Le 06/11/15 à 08:57, David Groep téléscripta :
>Hi Baptiste,
Hi David, Marteen,
>On 05/11/2015 23:18, Maarten Litmaath wrote:
>>> At one of our UMD 3 sites using Cream CE with torque and maui, we have some
>>> Scientific Linux 5 Worker Nodes that are overloaded by some jobs using too
>>> much CPU. It can even sometimes take Worker Nodes down.
>> Can't they let Torque kill those jobs based on queue parameters?

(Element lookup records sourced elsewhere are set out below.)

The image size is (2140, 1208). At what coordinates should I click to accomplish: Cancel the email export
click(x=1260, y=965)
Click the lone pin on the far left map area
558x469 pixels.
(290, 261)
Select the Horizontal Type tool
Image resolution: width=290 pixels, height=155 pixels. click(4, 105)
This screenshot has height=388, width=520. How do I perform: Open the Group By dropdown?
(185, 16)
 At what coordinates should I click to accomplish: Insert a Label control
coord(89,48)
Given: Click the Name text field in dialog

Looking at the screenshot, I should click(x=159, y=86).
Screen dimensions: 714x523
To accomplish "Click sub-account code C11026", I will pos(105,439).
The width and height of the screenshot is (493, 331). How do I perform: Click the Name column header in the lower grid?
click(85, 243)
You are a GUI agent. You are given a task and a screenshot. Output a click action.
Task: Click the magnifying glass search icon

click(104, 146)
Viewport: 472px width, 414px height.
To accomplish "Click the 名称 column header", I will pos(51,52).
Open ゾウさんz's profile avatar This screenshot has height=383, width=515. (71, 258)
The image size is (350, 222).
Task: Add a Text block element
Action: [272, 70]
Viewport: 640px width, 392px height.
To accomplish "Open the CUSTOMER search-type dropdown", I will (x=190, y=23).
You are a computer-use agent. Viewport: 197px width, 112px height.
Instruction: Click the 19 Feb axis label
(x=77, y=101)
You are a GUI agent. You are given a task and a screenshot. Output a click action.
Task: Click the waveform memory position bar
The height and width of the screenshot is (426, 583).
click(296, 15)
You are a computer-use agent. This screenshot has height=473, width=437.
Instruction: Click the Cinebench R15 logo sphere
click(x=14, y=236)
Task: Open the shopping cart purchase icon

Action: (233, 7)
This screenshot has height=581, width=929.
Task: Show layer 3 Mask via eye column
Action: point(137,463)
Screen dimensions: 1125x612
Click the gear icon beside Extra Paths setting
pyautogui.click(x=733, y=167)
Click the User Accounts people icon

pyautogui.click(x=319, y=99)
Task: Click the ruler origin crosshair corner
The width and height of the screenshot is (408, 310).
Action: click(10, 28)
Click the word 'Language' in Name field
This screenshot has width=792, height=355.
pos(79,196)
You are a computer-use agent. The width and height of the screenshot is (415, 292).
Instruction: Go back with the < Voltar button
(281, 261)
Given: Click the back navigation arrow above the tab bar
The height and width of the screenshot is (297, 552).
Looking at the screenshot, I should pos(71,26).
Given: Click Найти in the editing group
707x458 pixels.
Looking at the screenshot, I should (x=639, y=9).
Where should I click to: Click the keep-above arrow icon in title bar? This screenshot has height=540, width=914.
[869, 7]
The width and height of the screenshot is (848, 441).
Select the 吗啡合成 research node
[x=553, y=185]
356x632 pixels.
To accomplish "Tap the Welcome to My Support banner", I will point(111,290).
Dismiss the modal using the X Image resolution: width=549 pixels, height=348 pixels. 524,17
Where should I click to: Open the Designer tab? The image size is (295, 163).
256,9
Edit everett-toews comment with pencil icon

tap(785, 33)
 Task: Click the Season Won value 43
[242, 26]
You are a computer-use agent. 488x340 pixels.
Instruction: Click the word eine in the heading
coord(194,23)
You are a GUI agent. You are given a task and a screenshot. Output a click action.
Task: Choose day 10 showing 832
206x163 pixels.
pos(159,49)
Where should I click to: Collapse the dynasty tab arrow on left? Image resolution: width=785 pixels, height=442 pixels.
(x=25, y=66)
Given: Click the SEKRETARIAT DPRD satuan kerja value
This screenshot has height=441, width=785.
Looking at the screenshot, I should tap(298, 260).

>In case that has already been done, you may also be suffering
>from the fact that jobs actually have more concurrent threads
>then the number of CPU cores requested. SO a job
>stating it needs a single CPU actually forks and then occupies
>many more. This is the one scenario that would actually
>bring a worker node down.
Yes we already configured those cput and walltime torque parameters (as
well as passing memory requirements to MAUI and having MAUI killing jobs
eating more memory than requested), it helped adresses some problems,
but I think that we are now more or less facing the problem you are
describing (most of our jobs are "pipelines scripts" calling multiple
binaries).
>The solution there is to pin each job to a specific set of cores,
>corresponding to the CPUs actually allocated through torque.
>The script (by RonaldS) at
> https://wiki.nikhef.nl/grid/images/a/af/Mom-taskset.txt
>does that for you when installed as a prologue (by default in
>/var/spool/pbs/mom_priv/prologue, runs as root).
>Take care of the assumption stated at the top of the script: you
>should not 'oversubscribe' the cores on a WN, or jobs will be
>denied boarding ;-)
David, thanks a lot for this link, we will look at this carefully.
Marteen thanks for the torque suggestion and limits example, we will
also check this.
Is someone else using those solutions? Or other alternatives?
> Cheers,
> DavidG.
Cheers,
Baptiste
--
Baptiste Grenier gnúbila France Software architect/developer
http://gnubila.fr Mobile: +33 786 341 687
|